Crippling Therapist Agency and Integrity
The ACA Code demands conformity at the expense of a therapist’s agency. Sections and directives that contradict each other limit therapists' ability to act as independent, reasoning professionals. Take Julie: Passages like A.11.b, which prohibits transferring clients based on conflicts with the therapist’s values and beliefs, pressure practitioners to tolerate and tacitly condone things they may abhor.
While it can be argued that a therapist should withhold judgment as a general guideline for good therapy, this is not always appropriate.
Worse, A.4.b commands her to “avoid imposing” her values—here, her Christian belief in two sexes.
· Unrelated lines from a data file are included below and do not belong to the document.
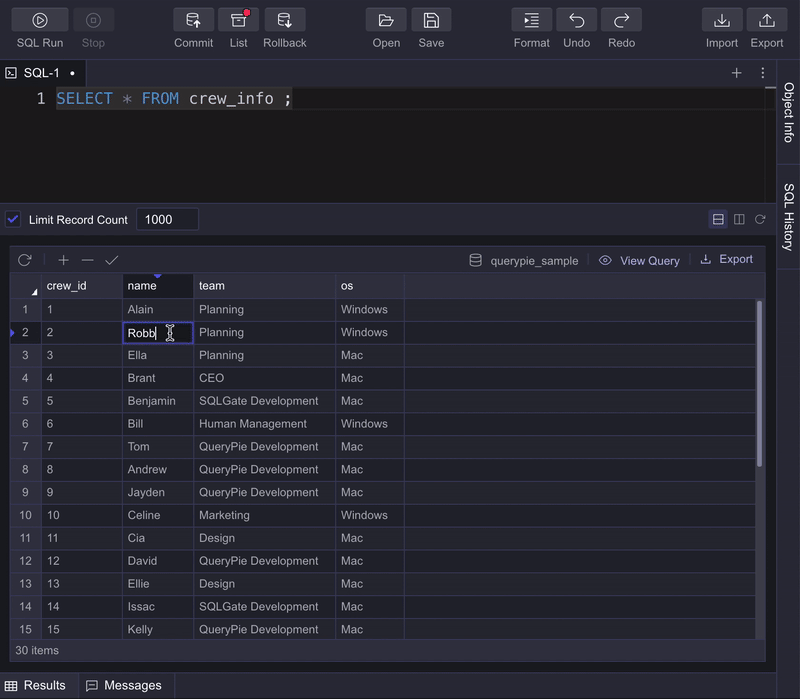This screenshot has height=699, width=800.
Task: Format the SQL statement
Action: point(531,23)
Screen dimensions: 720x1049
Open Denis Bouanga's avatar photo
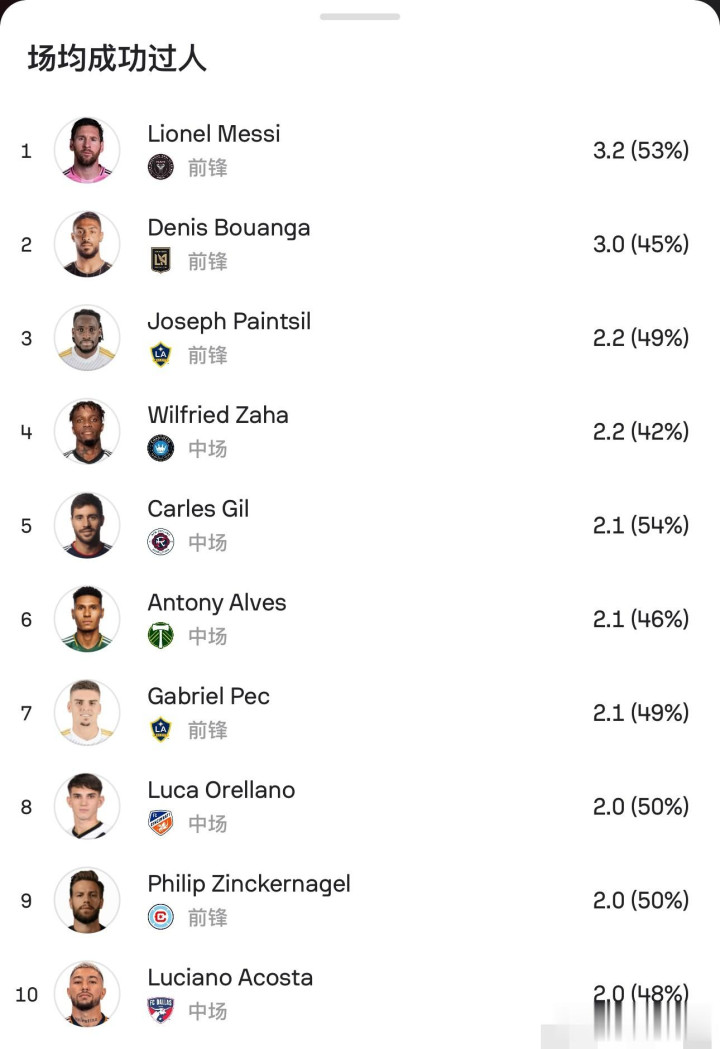(87, 244)
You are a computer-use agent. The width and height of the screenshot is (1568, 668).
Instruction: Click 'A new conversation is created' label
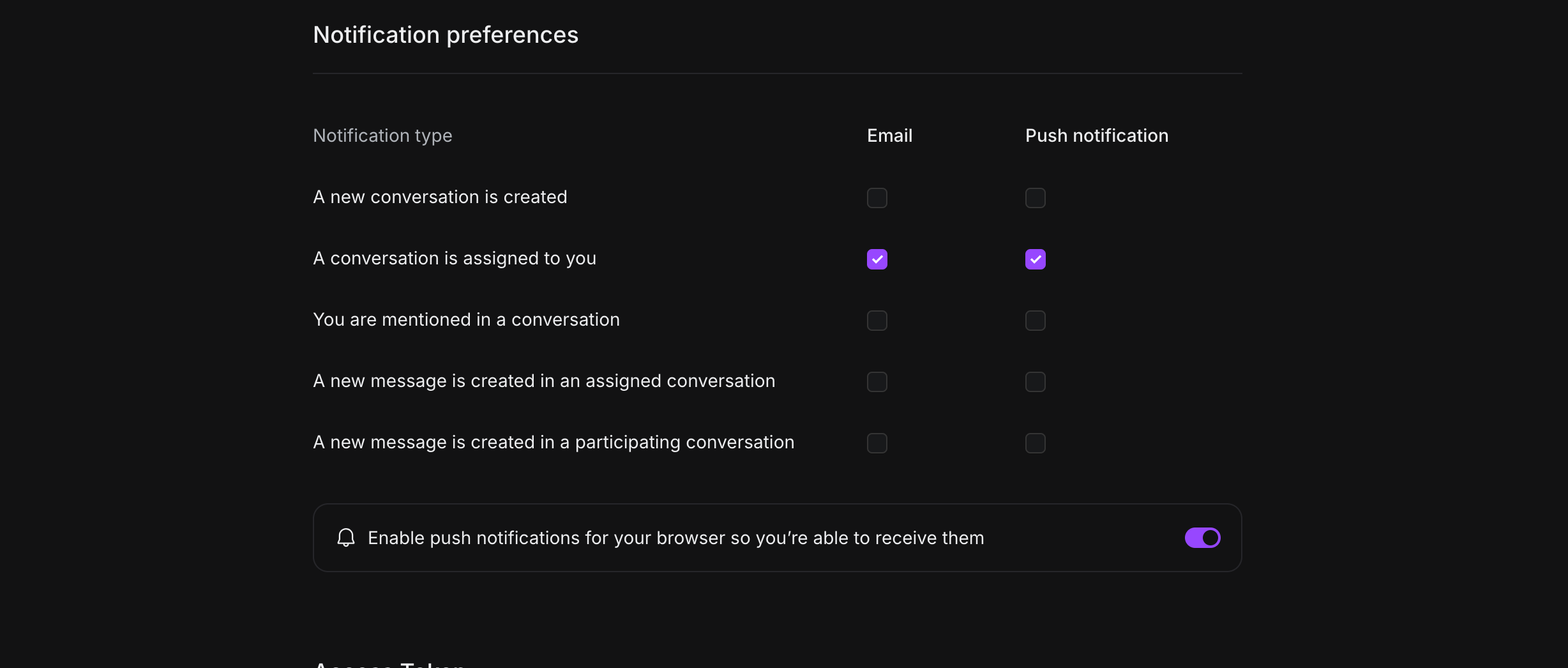(x=440, y=197)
Her integrity, rooted in faith and experienced practice, is deemed a liability, not an asset.
This isn’t guidance; it’s coercion. The Code’s nondiscrimination clause (C.5) further binds her, implying that questioning a transgender identity could be labeled bias. Meanwhile, A.2.c’s multicultural mandate pressures her to accede to a trendy narrative, not challenge it.
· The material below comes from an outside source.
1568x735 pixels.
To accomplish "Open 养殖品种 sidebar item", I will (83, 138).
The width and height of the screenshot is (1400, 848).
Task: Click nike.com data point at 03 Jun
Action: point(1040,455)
Under this code, a therapist isn’t a partner in care but a servant to an orthodoxy. Her integrity is forfeited when she is forced to act against her deeply held beliefs and clinical experience.
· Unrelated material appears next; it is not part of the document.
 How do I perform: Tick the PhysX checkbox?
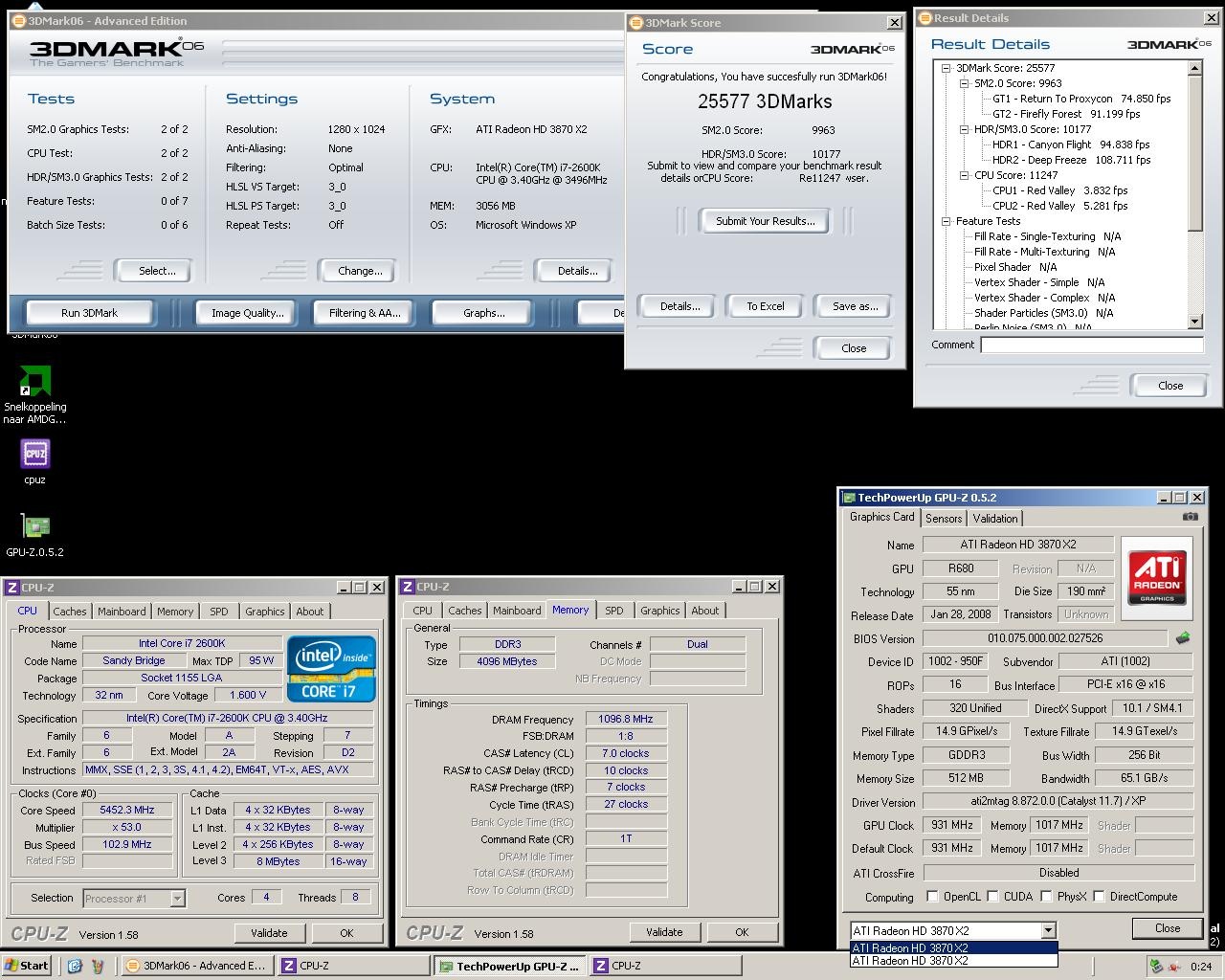(x=1046, y=897)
No Metrics to Weigh Benefits Against Harms
To make matters worse, the Code doesn’t offer any way to assess potential benefits against potential harms. Consider the National Institutes of Health and their quantitative approaches, which encourage comparisons that look to systemic reviews of different treatment types. A similar approach can help in ethical decision-making.
Guidance on how to weigh the competing interests, as you would with a Multicriteria Decision Analysis (MCDA) model, would help separate the needs of the public, family members, good practice, or current law vs multicultural goals, providing some sense of priority. Therapists like Julie could navigate through conflicting directives with some assurance they are considering all sides appropriately.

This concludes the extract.